The company is well positioned to grow further by emphasizing its strengths and differentiating itself from larger competitors; however, the business faces a variety of risks that could erode its value in the long term.
Understandability: 2/5 DigitalOcean’s business model, while simple to grasp in the abstract, can become complicated when considering the intricacies of cloud computing infrastructure and the competitive landscape. The large amount of options that customers have in this industry, and its complexities, make the company’s performance harder to predict. It’s not complicated, but not trivial either.

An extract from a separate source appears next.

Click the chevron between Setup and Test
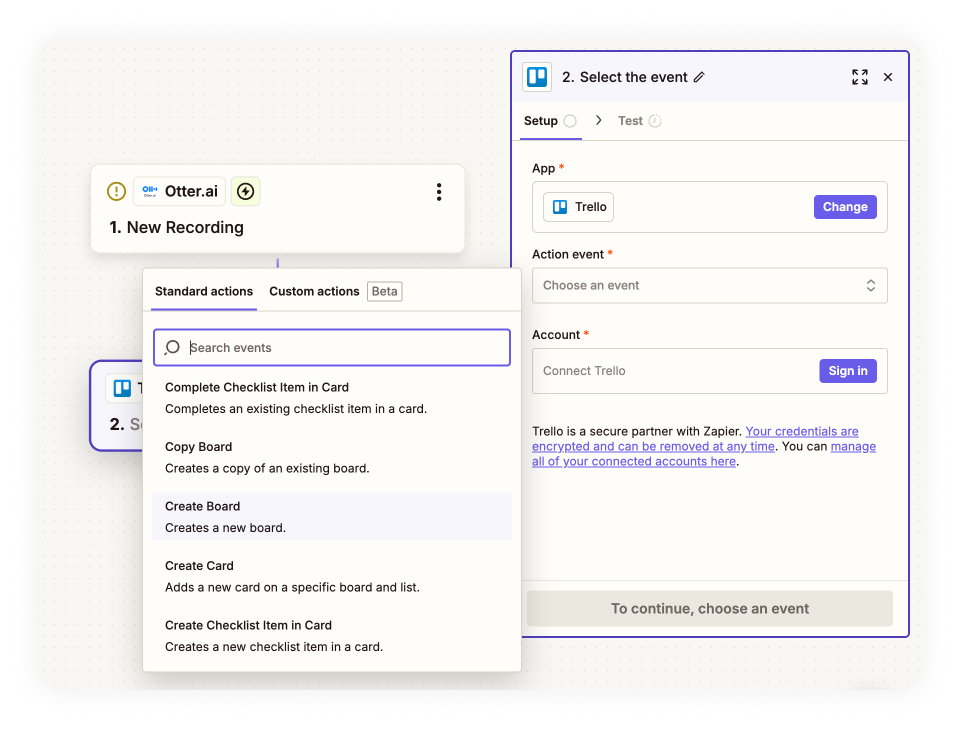The height and width of the screenshot is (729, 961). (x=599, y=120)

Balance Sheet Health: 4/5 DigitalOcean’s balance sheet is quite healthy, due to its cash-rich position due to recent fundraising, and its conservative levels of debt:
- Liquidity: The company has plenty of cash and cash equivalents to handle its operational needs and to survive any sort of downturn or market stress, and more if it plans to make more acquisitions.

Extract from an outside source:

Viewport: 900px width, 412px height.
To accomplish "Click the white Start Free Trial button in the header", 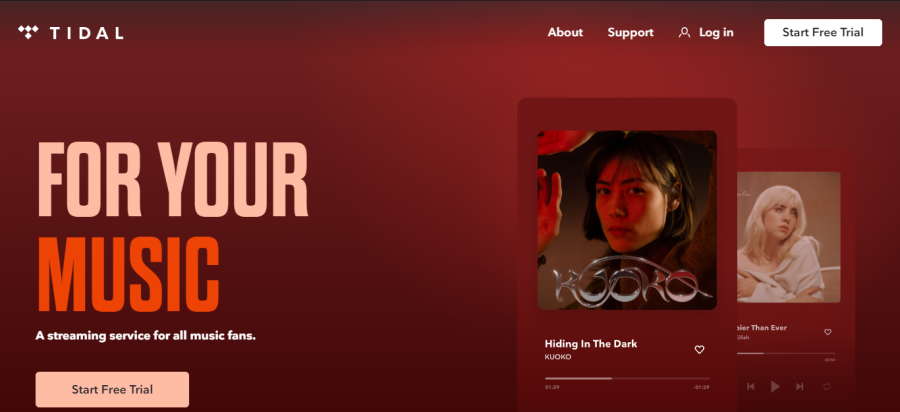I will [x=823, y=33].
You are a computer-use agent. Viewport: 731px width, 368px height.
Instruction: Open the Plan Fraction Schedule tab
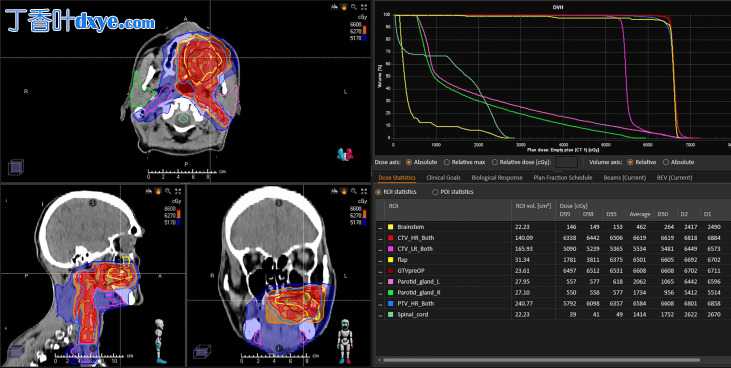point(563,178)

- Debt: They have a moderate amount of debt outstanding, which they claim to be actively paying off. With a low debt-to-equity ratio, it does not pose any major risk to the company’s financial health.
- Working Capital: The company has a working capital that is adequate for its operations, given it’s mostly a recurring revenue model, so the need for a significant amount of inventory or other such assets is low.
The one major concern would be that their earnings are not growing fast enough and they are not yet profitable. They will need to maintain a high rate of revenue growth while also maintaining and increasing their margins in order to improve their balance sheet long-term.